Die Anhänge der AbwV, die sich an Abwasserarten bzw. Branchen orientieren, enthalten konkrete Vermeidungs- und Behandlungsmaßnahmen als Mindestanforderungen für das Einleiten von Abwasser in Gewässer. Seit der Änderung der Abwasserverordnung vom 2. September 2014 (und zuletzt durch die 10. Novelle der AbwV vom 10. Juni 2020), enthalten die jeweils aktualisierten Anhänge der AbwV auch alle Vorgaben zu den (ab-)wasserbezogenen besten verfügbaren Techniken (BVT), die von der EU-Kommission veröffentlicht werden. Einleitungserlaubnisse werden nur erteilt, wenn der Abwassereinleiter die in dem einschlägigen Anhang der AbwV beschriebenen Maßnahmen zur Vermeidung und Verringerung von Abwasseremissionen nach dem Stand der Technik durchführt. Während der Prüfung eines Antrags für eine Einleitungserlaubnis wird der abwassereinleitende Betrieb von der zuständigen Behörde ganzheitlich analysiert und bewertet. Branchenspezifische Vermeidungs- und Verminderungsmaßnahmen können identifiziert und angeordnet werden.

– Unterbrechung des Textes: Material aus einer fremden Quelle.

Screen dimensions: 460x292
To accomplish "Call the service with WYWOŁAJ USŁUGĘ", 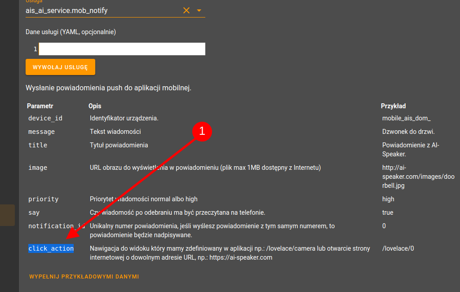I will pyautogui.click(x=60, y=67).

Insbesondere für gefährliche Stoffe (z.B. Cadmium, Quecksilber) können Anforderungen auch vor der Vermischung mit anderem Abwasser im Teilstrom oder an der Übergabestelle in das öffentliche Kanalnetz (Indirekteinleiter) festgelegt werden. Durch den Branchenbezug (z.B. Metall-, Textilindustrie, Lebensmittel-, Papierherstellung) und durch eine Auswahl der zu begrenzenden Parameter kann der Mess- und Überwachungsaufwand in Grenzen gehalten werden. Bei der Auswahl der Parameter stützt sich der Verordnungsgeber vor allem auf Leit- bzw. Summenparameter, zum Beispiel:
- Organisch gebundener Kohlenstoff, gesamt (TOC),
- Gesamter gebundener Stickstoff (TNb),
- Biochemischer Sauerstoffbedarf in 5 Tagen (BSB5),
- Abfiltrierbare Stoffe, (AfS) und
- Adsorbierbare organisch gebundene Halogene (AOX)

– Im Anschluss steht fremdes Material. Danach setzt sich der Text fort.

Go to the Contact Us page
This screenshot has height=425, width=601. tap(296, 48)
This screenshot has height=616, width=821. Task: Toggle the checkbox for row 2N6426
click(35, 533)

sowie auf Wirkparameter (also Biotest z.B. mittels Fischeiern, Daphnien, Wasserlinsen, Leuchtbakterien), Dem Branchen- oder Abwasserarten-Gedanken folgend werden für Einleiter in der Regel also nicht Anforderungen an bestimmte Einzelstoffe festgelegt, sondern Abwasserherkunftsbereiche oder Branchen bestimmt, für deren Einleitung in Gewässer der Stand der Technik (was materiell den europäischen BVT entspricht) angewendet werden muss.

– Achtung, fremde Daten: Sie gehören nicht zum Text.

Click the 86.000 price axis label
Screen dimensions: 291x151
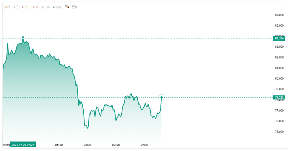(279, 15)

Die europäischen Anforderungen an Abwassereinleitungen nach den BVT sind in den BVT-Schlussfolgerungen (BVT-S) und – nach der Aktualisierung – in den korrespondierenden Anhängen der AbwV festgelegt. Das heißt, jede Veröffentlichung einer neuen BVT-Schlussfolgerung im EU-Amtsblatt löst eine Änderung der AbwV aus („kleine“ Novelle der AbwV).